Die 49-jährige Ministerin pflege „gesundheitsschädliche Umgangsformen“, soll es in einem dienstlichen Vermerk heißen, der auch an Wüsts Staatskanzlei gegangen sein soll. Auch der Chef des Landesbetriebs IT.NRW, zuständig für die Digitalisierung der Landesverwaltung, hatte in einem Brief an Staatssekretär Sieveke geklagt, Scharrenbach habe selbst gegenüber externen Dienstleistern erklärt, sie wolle ihn „scheitern sehen“.
Wer wusste wann was?
Scharrenbach hatte in einem tränenreichen Auftritt im Landtag zwar Selbstkritik geübt, aber erklärt, sie kenne die konkreten Vorwürfe nicht. Gleichzeitig kündigte sie an, das Arbeitsklima in ihrem Ministerium verbessern zu wollen. Bei einer Personalversammlung versprach sie deshalb etwa die Einführung eines anonymen Beschwerdetools und eine Führungskräfteklausur.
Der SPD allerdings reicht das nicht. Sie will wissen, wann Wüst selbst oder seine Staatskanzlei von wem über welche Vorwürfe informiert wurde. Dabei seien sich die Sozialdemokrat:innen der „persönlichen Situation der betroffenen Ministerin vollumfänglich bewusst“, schreibt die Parlamentarische Geschäftsführerin Blumenthal an Wüst. Scharrenbach, die an Krebs erkrankt ist, hatte dies in einem Interview mit der Bunten selbst bekannt gemacht und mit den Worten „the show must go on“ kommentiert.
Die SPD wolle Aufklärung, aber „nicht eskalieren“, sagte Blumenthal – deshalb sei genau die Forderung nach einer Sonderermittlerin angemessen. Die Sozialdemokratin kontert damit auch Kritik des aus NRW stammenden Parteifreunds und Bundestagsabgeordneten Serdar Yüksel. Der Chef der Bochumer Sozialdemokrat:innen hatte in der Westdeutschen Allgemeinen wohl auch mit Blick auf Scharrenbachs Erkrankung zu Fairness aufgerufen und erklärt, „auch in einer harten politischen Auseinandersetzung“ dürften „Respekt, Menschlichkeit und Anstand nicht verloren gehen“.

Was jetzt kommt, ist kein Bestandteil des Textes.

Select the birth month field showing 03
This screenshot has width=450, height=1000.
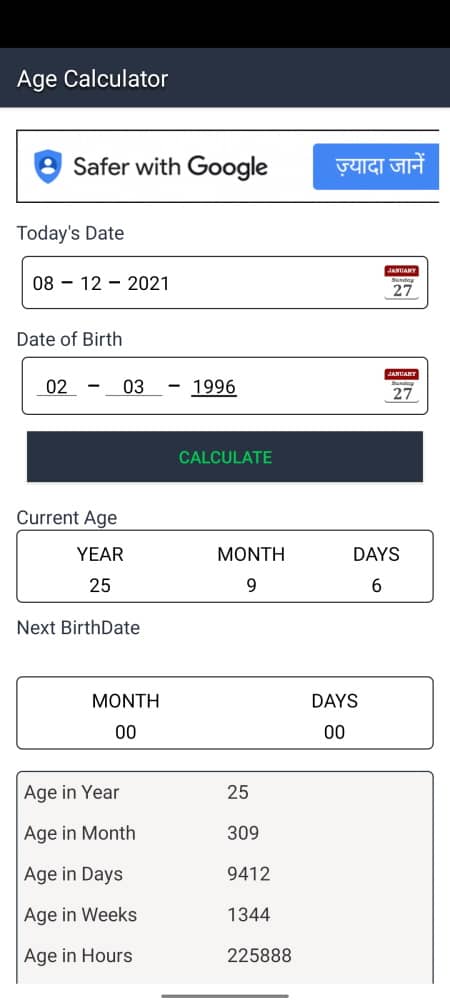coord(133,386)
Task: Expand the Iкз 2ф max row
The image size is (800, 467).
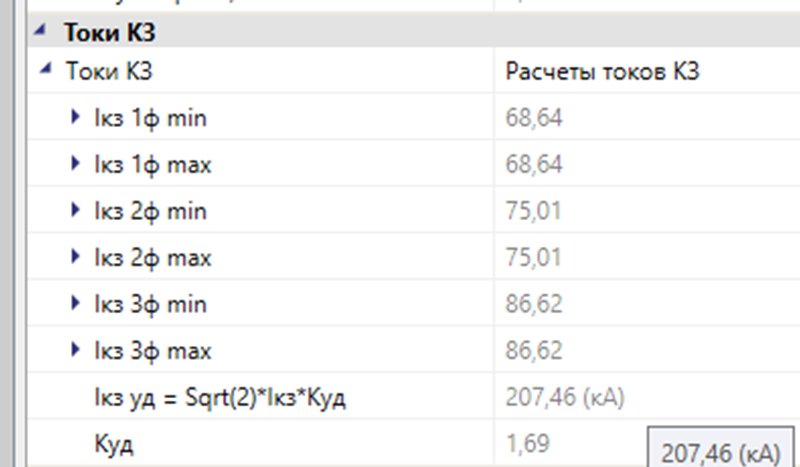Action: [75, 258]
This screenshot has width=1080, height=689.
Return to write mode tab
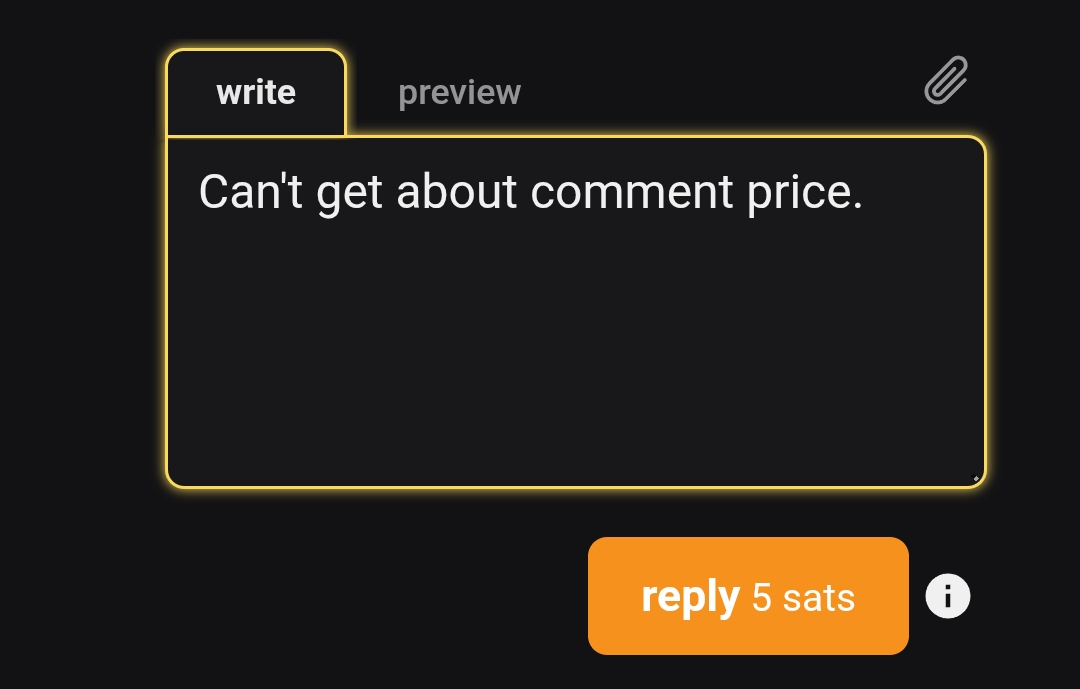(x=256, y=93)
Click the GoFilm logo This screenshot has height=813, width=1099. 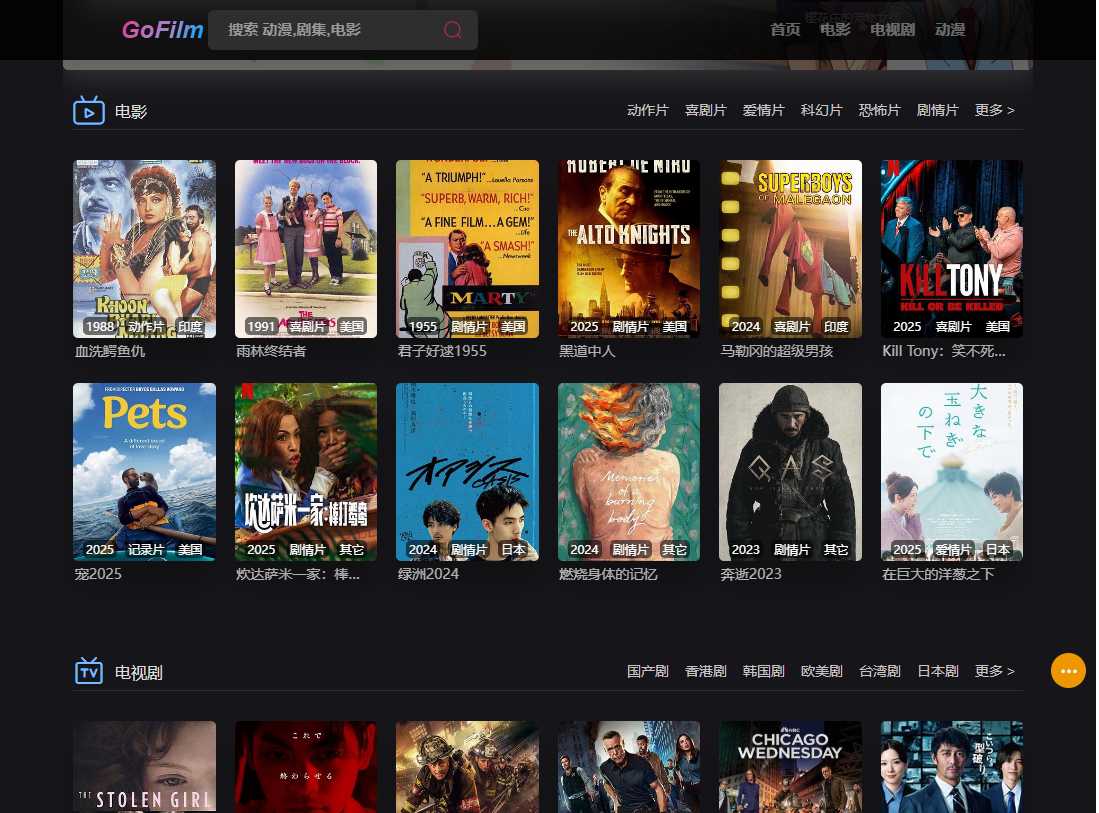pos(162,30)
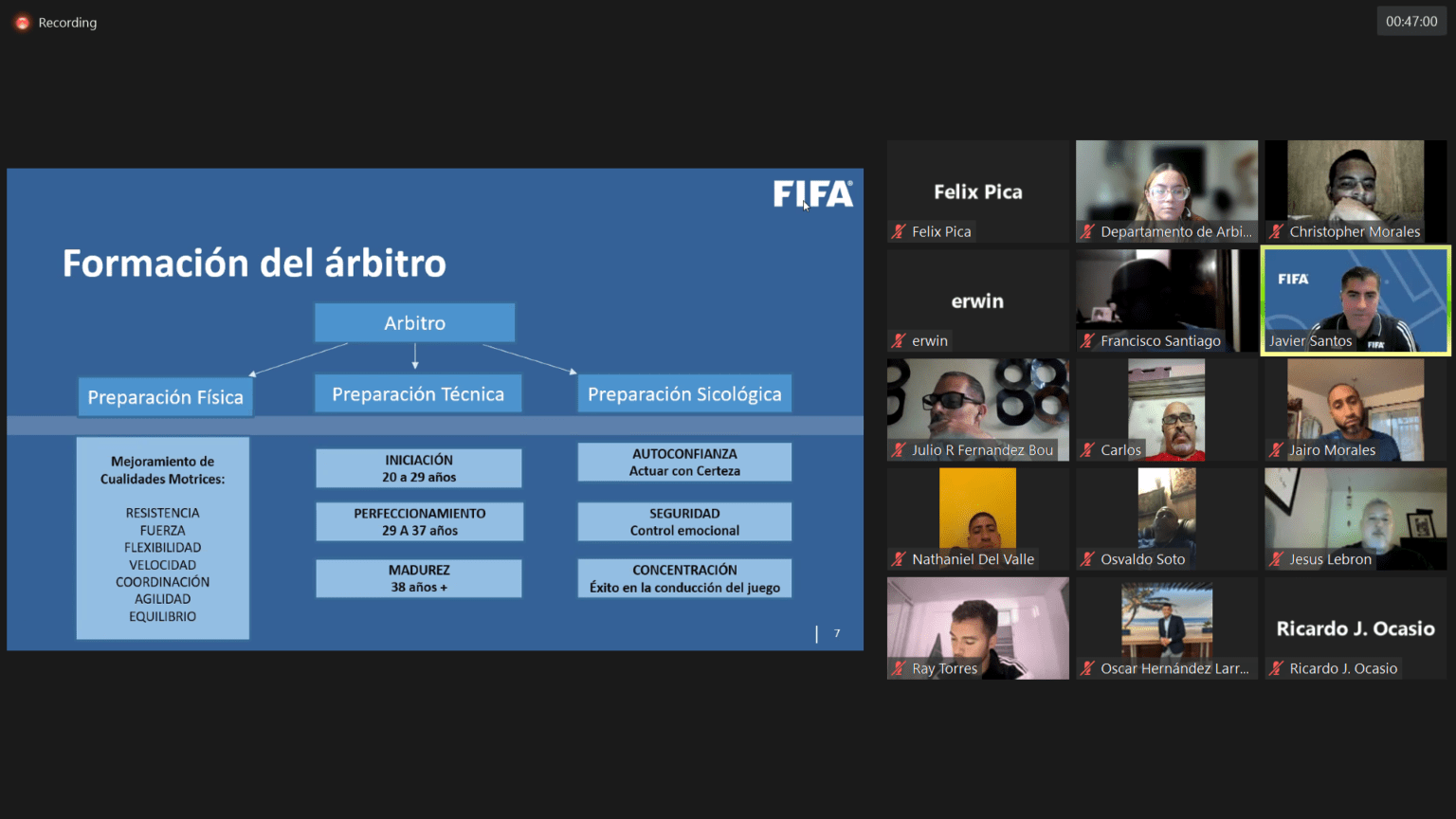Click the muted mic icon next to erwin
The image size is (1456, 819).
[x=899, y=340]
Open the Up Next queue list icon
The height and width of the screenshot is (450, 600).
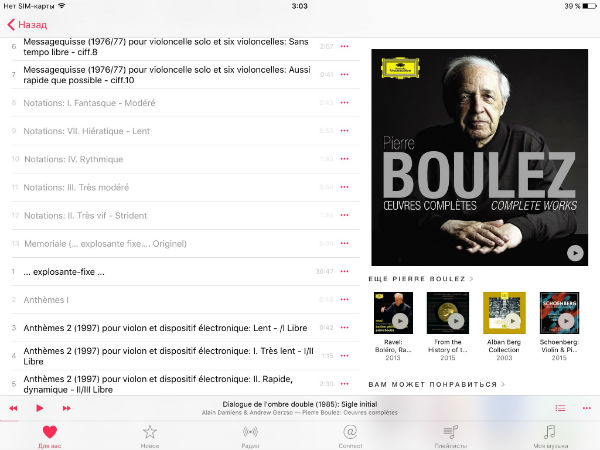(561, 408)
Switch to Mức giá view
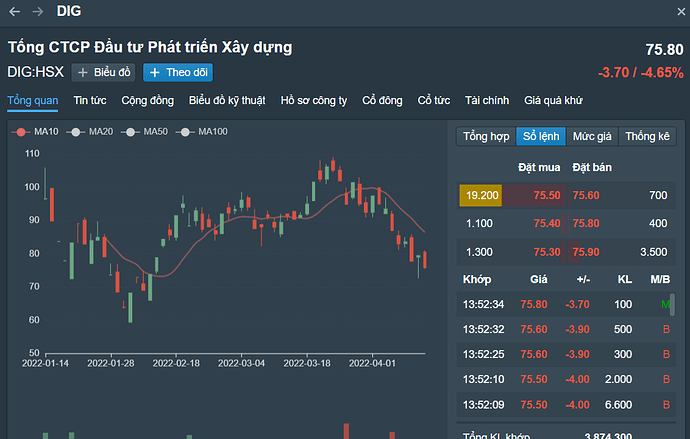 592,136
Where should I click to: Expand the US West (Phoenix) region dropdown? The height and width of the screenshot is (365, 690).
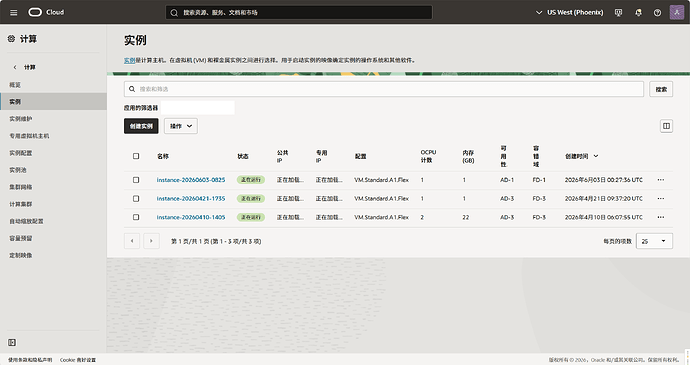point(569,12)
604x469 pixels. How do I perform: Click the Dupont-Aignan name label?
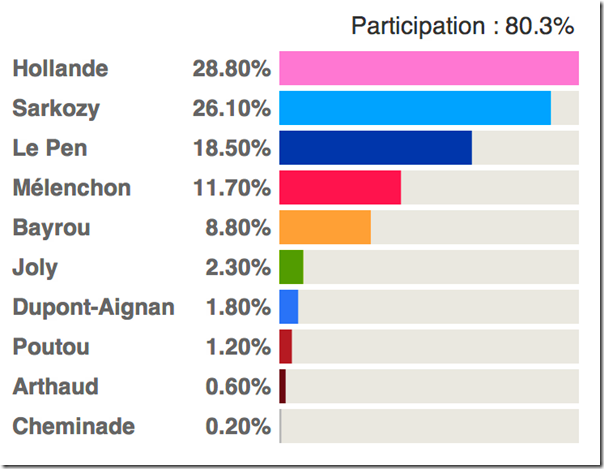point(93,307)
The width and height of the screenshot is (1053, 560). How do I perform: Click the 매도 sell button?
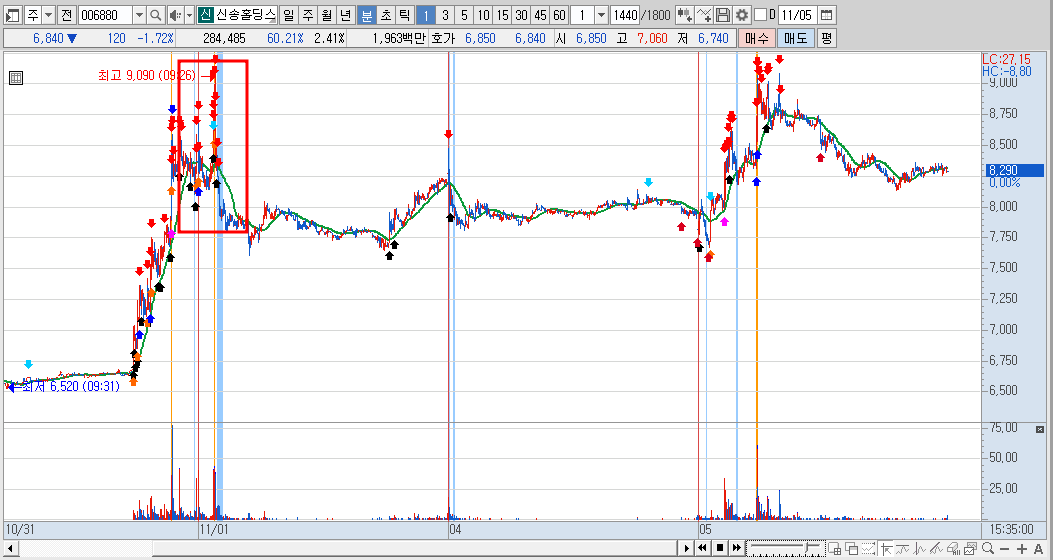pos(796,38)
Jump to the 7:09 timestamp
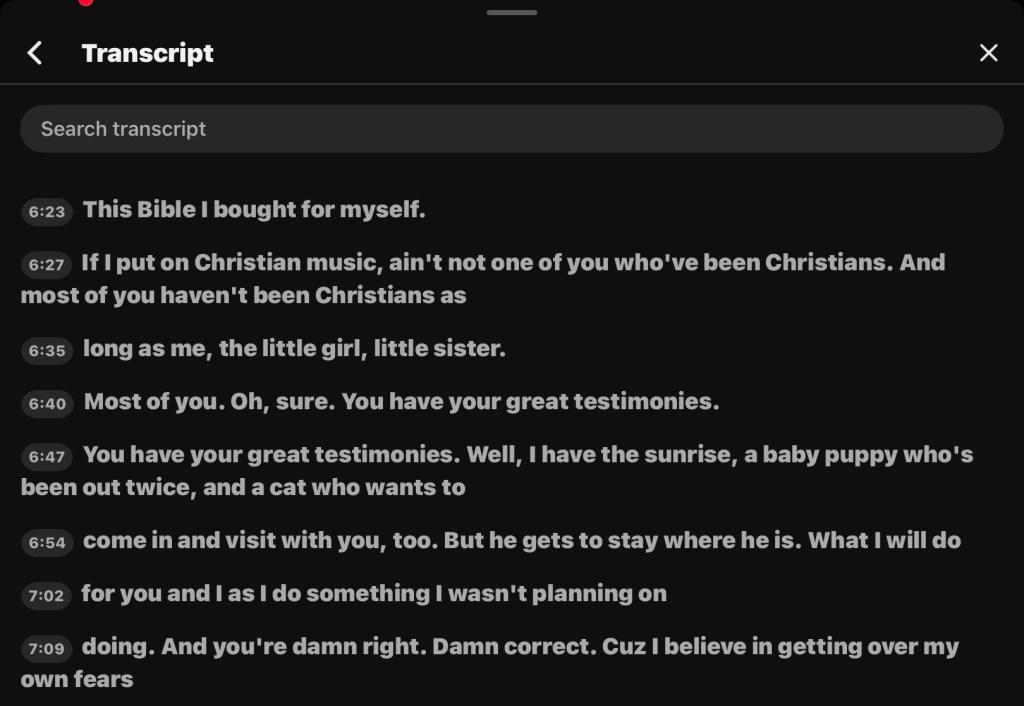1024x706 pixels. pyautogui.click(x=46, y=649)
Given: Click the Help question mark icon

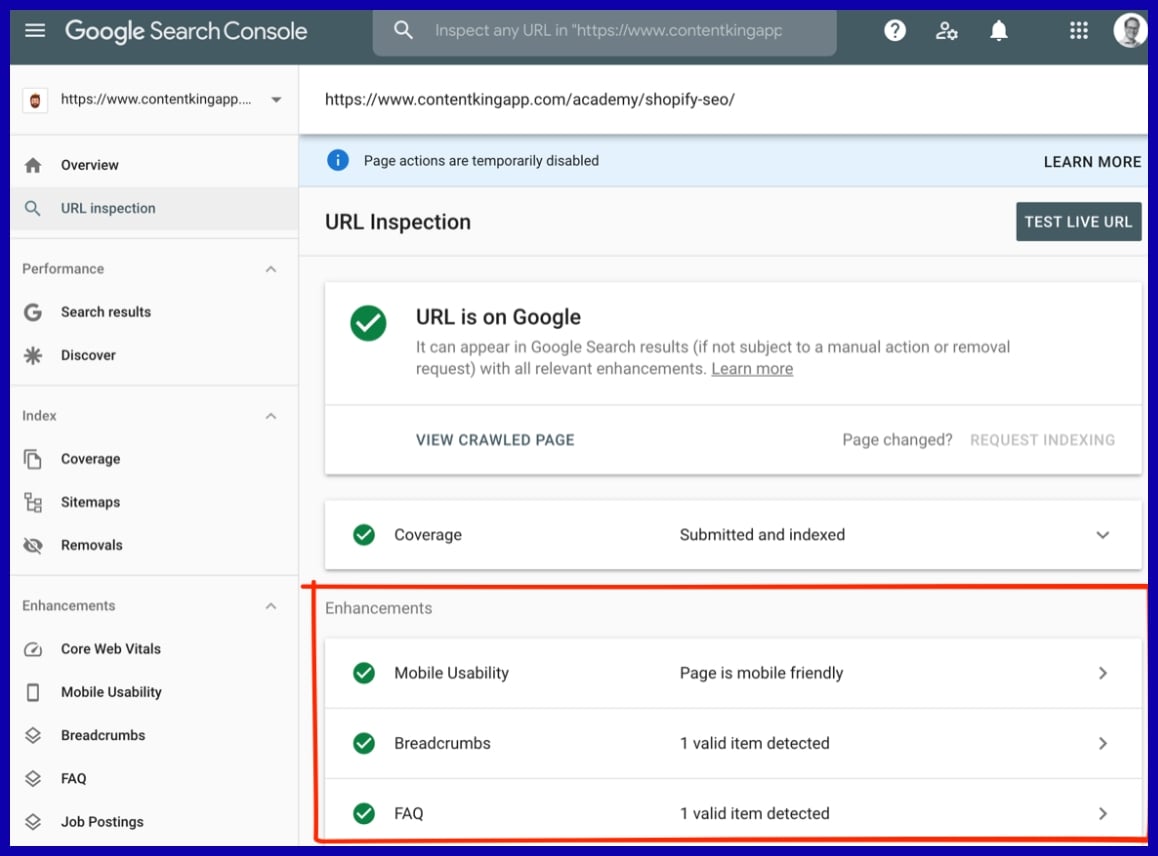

Yüksel, bis 2025 Landtagsabgeordneter, sei mittlerweile „weit weg in Berlin“, so Blumenthal dazu. Die SPD droht weiter mit einem Parlamentarischen Untersuchungsausschuss. Doch ob der die Vorwürfe umfassend aufklären kann, ist fraglich: Im kommenden Jahr wird in NRW gewählt – und damit würde auch die Arbeit des Ausschusses enden. Alternativ könnten Wüst und sein Staatskanzleichef Liminski etwa in den Hauptausschuss des Landtags zitiert werden.